Threatening Calls. Usually complacent Rhodesian whites were shaken by the incident. Declared a bank clerk in Salisbury who had just returned from military-reserve duty on the border where Rhodesian troops are deployed in force: “This is just not possible. We’re supposed to have everything buttoned up.” Others vented their anger on black militants. Elliott Gabellah, who heads the external wing of the African National Council inside Rhodesia, appealed for police protection after he received several threatening phone calls.

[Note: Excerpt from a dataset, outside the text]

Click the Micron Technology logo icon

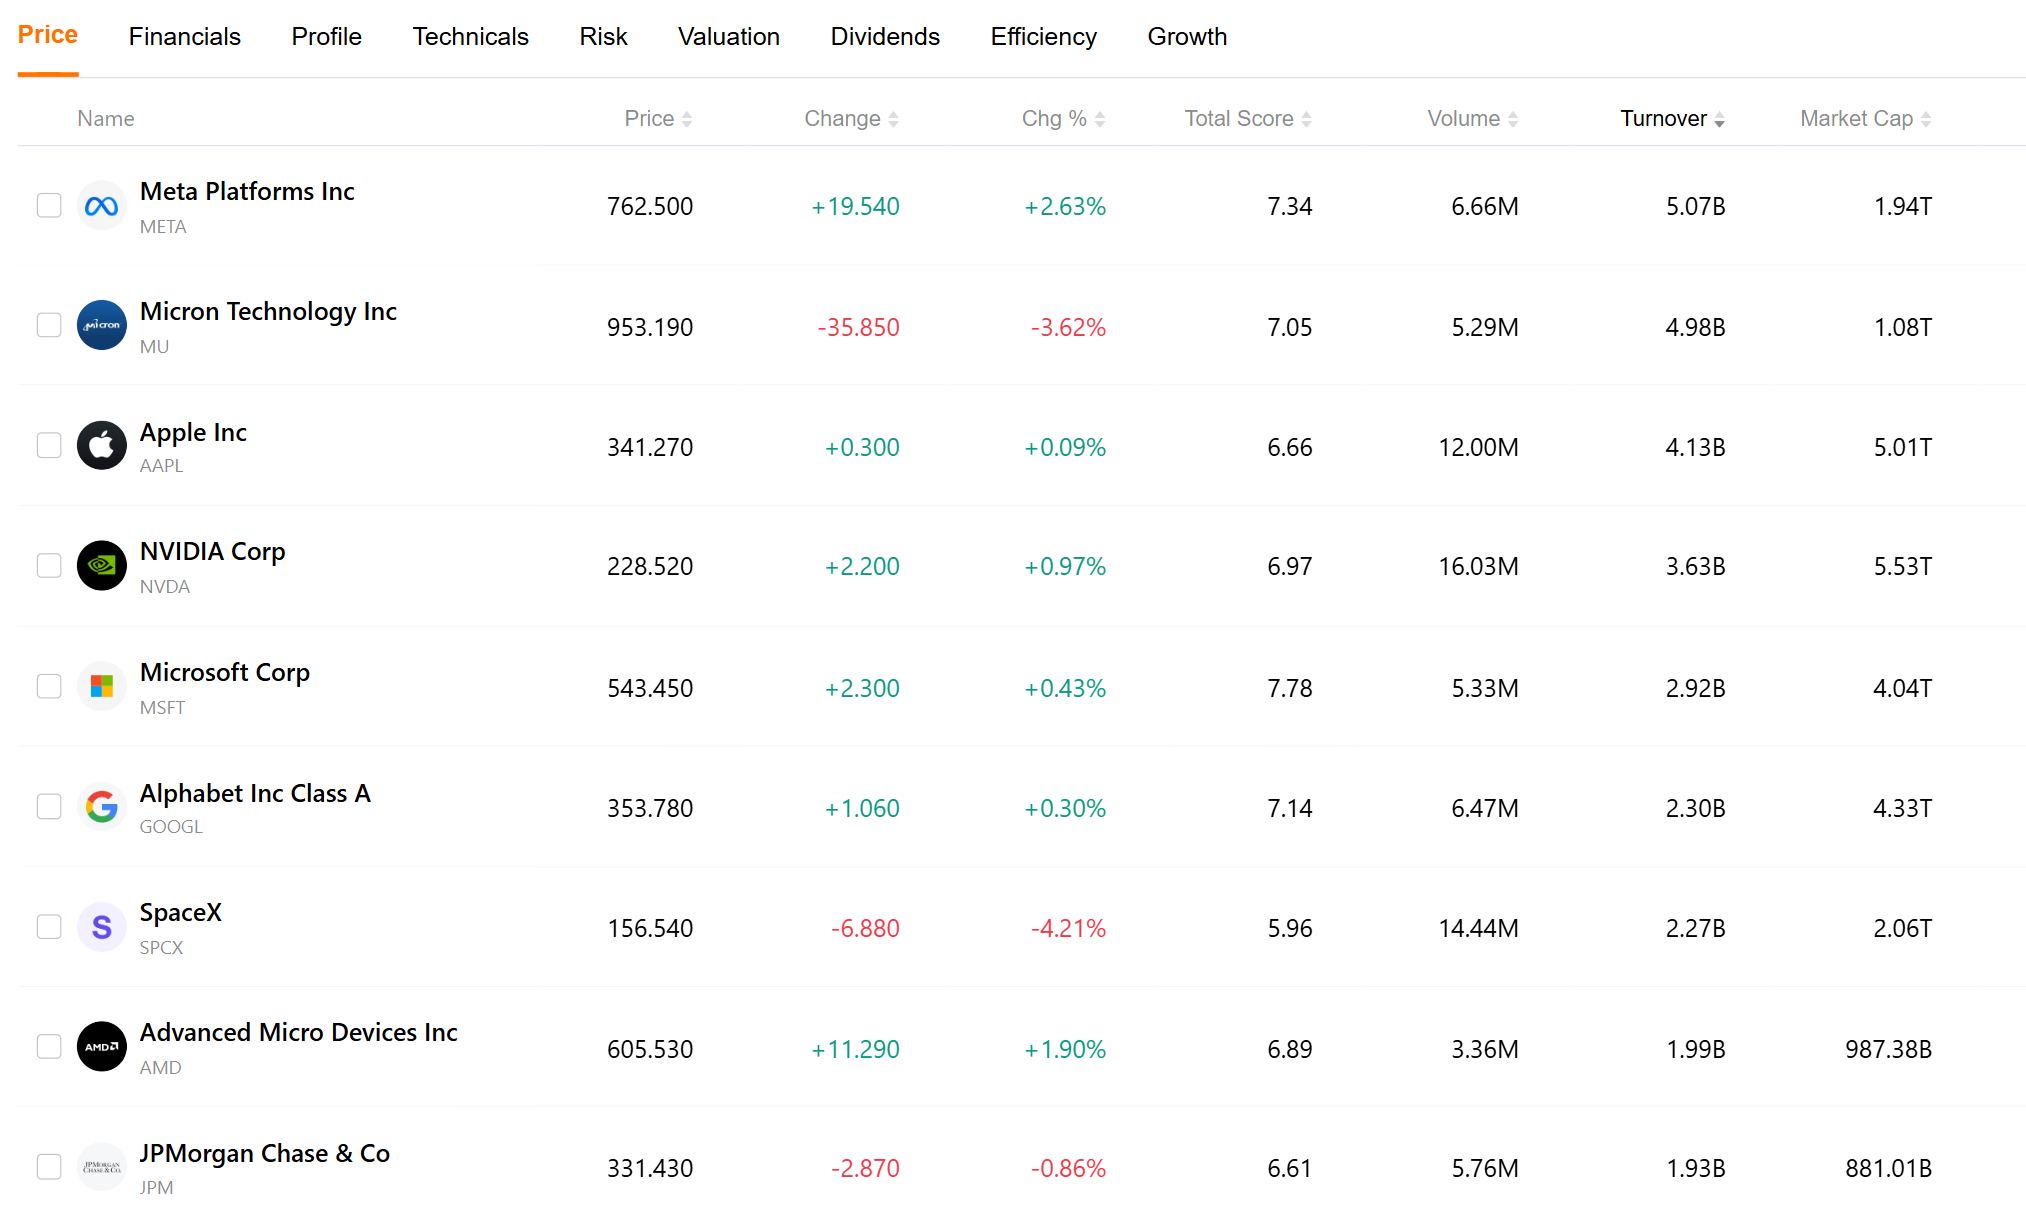pyautogui.click(x=102, y=325)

South Africa, too, was aroused over the murder of its nationals. Prime Minister John Vorster, who has been urging Smith to negotiate a settlement on black majority rule, warned the terrorists not to go too far. Killing innocent tourists, he said, “can only unleash forces which could have far-reaching effects.” Increasingly, South Africans were worried about the growing Rhodesian crisis. Editorialized Johannesburg’s Rand Daily Mail: “Having let slip one chance after another of reaching an accommodation with more moderate black leaders, Rhodesia’s whites seem to have made the tragic choice of facing black nationalism over the barrel of a gun rather than the conference table. The downhill road toward a race war in Rhodesia is becoming increasingly slippery with blood.”

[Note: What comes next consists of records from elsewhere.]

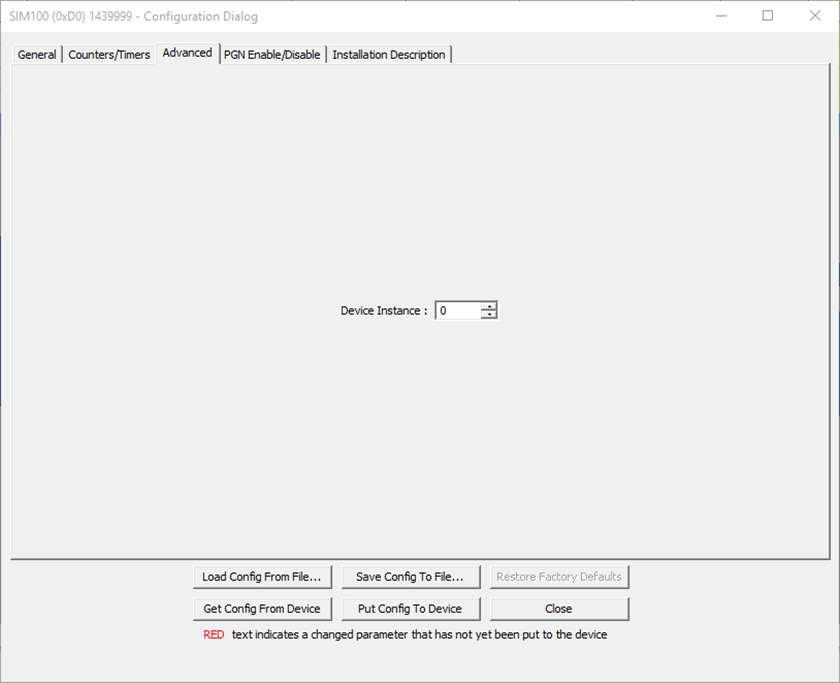Screen dimensions: 840x683
Task: Open the Counters/Timers tab
Action: tap(109, 55)
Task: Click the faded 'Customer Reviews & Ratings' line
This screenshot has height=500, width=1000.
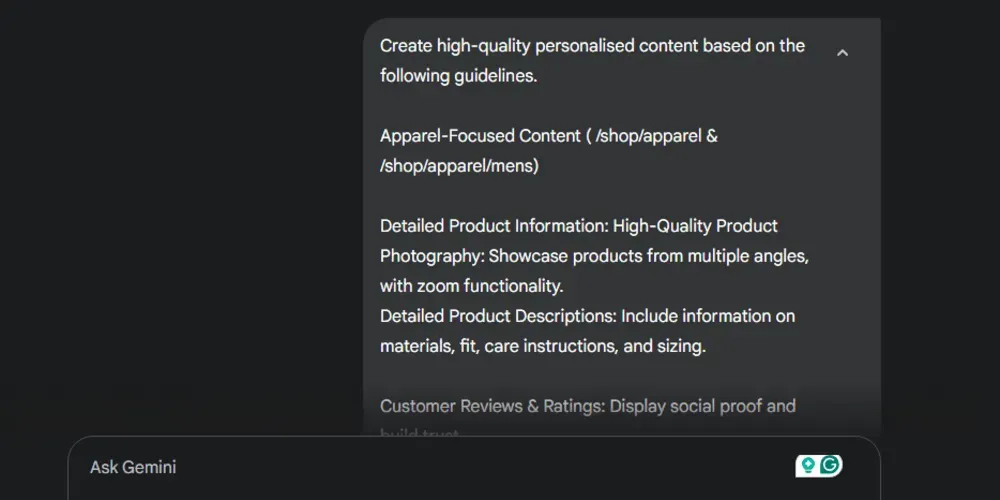Action: point(588,406)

Smith’s intransigence—and how to deal with it—will be a top-priority matter for discussion this week when Secretary of State Henry Kissinger begins a two-week swing through the black African nations of Zambia, Kenya, Tanzania, Zaire, Ghana, Liberia and Senegal. Before leaving Washington, Kissinger said he would stress both U.S. commitment to a policy of black majority rule in Rhodesia and U.S. determination to prevent further Soviet or Cuban involvement in African affairs.

But time may be growing short for a peaceful transition to black rule in Rhodesia. Across the 800-mile-long border with Mozambique, 3,000 armed, trained and increasingly bold black Rhodesian guerrillas stand ready to attack. At least 5,000 more, in a half-dozen camps, are being trained by Chinese and Mozambican advisors to make deadly forays back into their white-dominated homeland.